Python Implementation for Custom LoRA+ Optimizer

Below is an example of creating a custom optimizer for fine-tuning with LoRA+ using the PremAI platform:

def _create_loraplus_optimizer(
    model: "PreTrainedModel",
    training_args: "Seq2SeqTrainingArguments",
    finetuning_args: "FinetuningArguments",
) -> "torch.optim.Optimizer":
    if finetuning_args.finetuning_type != "lora":
        raise ValueError("You should use LoRA tuning to activate LoRA+")
    
    loraplus_lr = training_args.learning_rate * finetuning_args.loraPlus_lr_ratio
    decay_args = {"weight_decay": training_args.weight_decay}

    decay_param_names = _get_decay_parameter_names(model)
    param_dict: Dict[str, List["torch.nn.Parameter"]] = {
        "lora_a": [],
        "lora_b": [],
        "lora_b_nodecay": [],
        "embedding": [],
    }

    for name, param in model.named_parameters():
        if param.requires_grad:
            if "lora_embedding_B" in name:
                param_dict["embedding"].append(param)
            elif "lora_B" in name or param.ndim == 1:
                if name in decay_param_names:
                    param_dict["lora_b"].append(param)
                else:
                    param_dict["lora_b_nodecay"].append(param)
            else:
                param_dict["lora_a"].append(param)

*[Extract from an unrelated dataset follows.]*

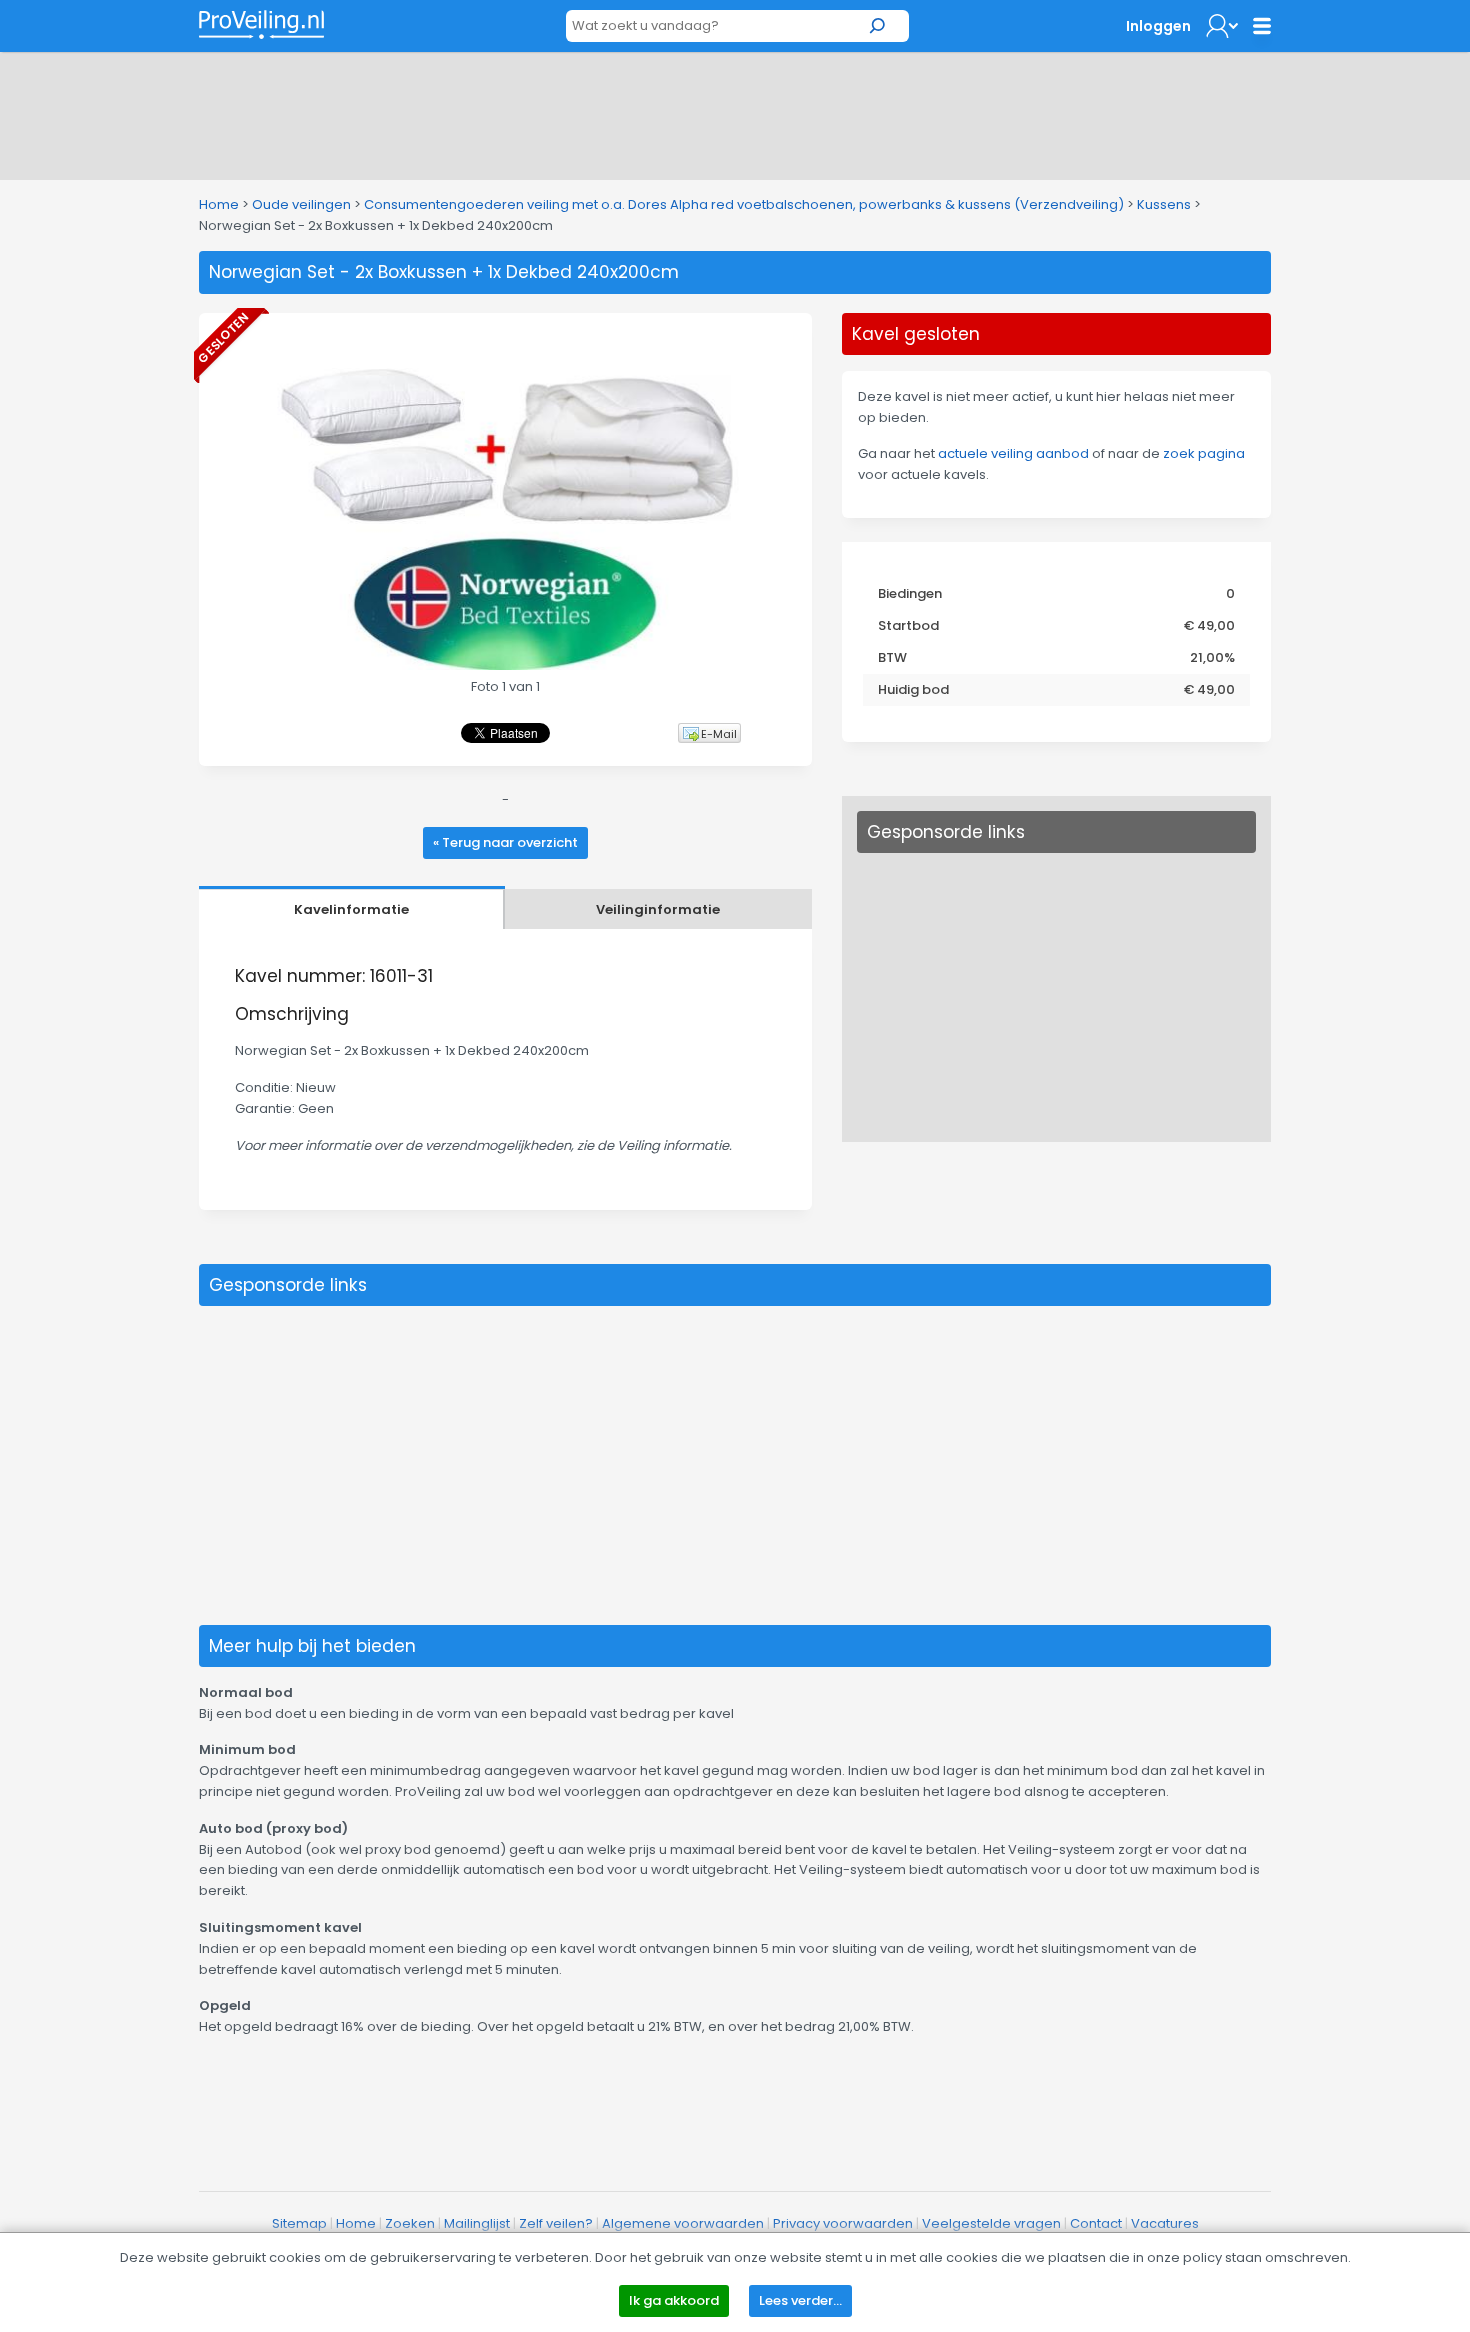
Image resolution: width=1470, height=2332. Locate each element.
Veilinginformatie (658, 909)
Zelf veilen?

    optim_class, optim_kwargs = Trainer.get_optimizer_cls_and_kwargs(training_args)
    param_groups = [
        dict(params=param_dict["lora_a"], **decay_args),
        dict(params=param_dict["lora_b"], lr=loraplus_lr, **decay_args),
        dict(params=param_dict["lora_b_nodecay"], lr=loraplus_lr),
        dict(params=param_dict["embedding"], lr=finetuning_args.lora_embedding_lr),
    ]
    optimizer = optim_class(param_groups, **optim_kwargs)
    logger.info("Using LoRA+ optimizer with loraplus lr ratio {:.2f}".format(finetuning_args.loraPlus_lr_ratio))
    return optimizer

Source: Finetuning with LoRA and variants

In this example:

The _create_loraplus_optimizer function customizes the optimizer to use LoRA+, providing flexibility in how learning rates are applied to different parts of the model (lora_a, lora_b, etc.).
This custom optimizer allows more targeted fine-tuning, enhancing training efficiency.

Key Techniques Enabling Multimodal Learning

Tokenization for Multiple Modalities: Multimodal LLMs utilize various tokenization strategies for different types of data, aligning the inputs into a unified format. Image inputs, for instance, are often divided into patches and then tokenized using vision transformers, such as ViT or CLIP, which transform visual data into embeddings that can be processed similarly to text tokens. The same approach applies to audio and video modalities, where specific encoders (e.g., HuBERT for audio) are employed to tokenize the respective input.
Adapters and Connectors: Techniques such as Q-Former and Linear Projection are used to align different modalities into the same embedding space. Q-Former, for example, uses transformers to align image embeddings with language tokens, enabling seamless processing through a single LLM backbone. This component serves as the essential bridge that harmonizes multimodal inputs for downstream processing.

Cross-Modality Attention Mechanisms

Self-Attention and Cross-Attention: In multimodal models, cross-attention mechanisms are integral for aligning different data types. Cross-attention allows for the direct interaction between textual and visual embeddings, where queries from one modality (e.g., text) are matched with keys and values from another modality (e.g., image). This approach, inspired by the original transformer self-attention model, allows for rich feature extraction and association across multiple data sources.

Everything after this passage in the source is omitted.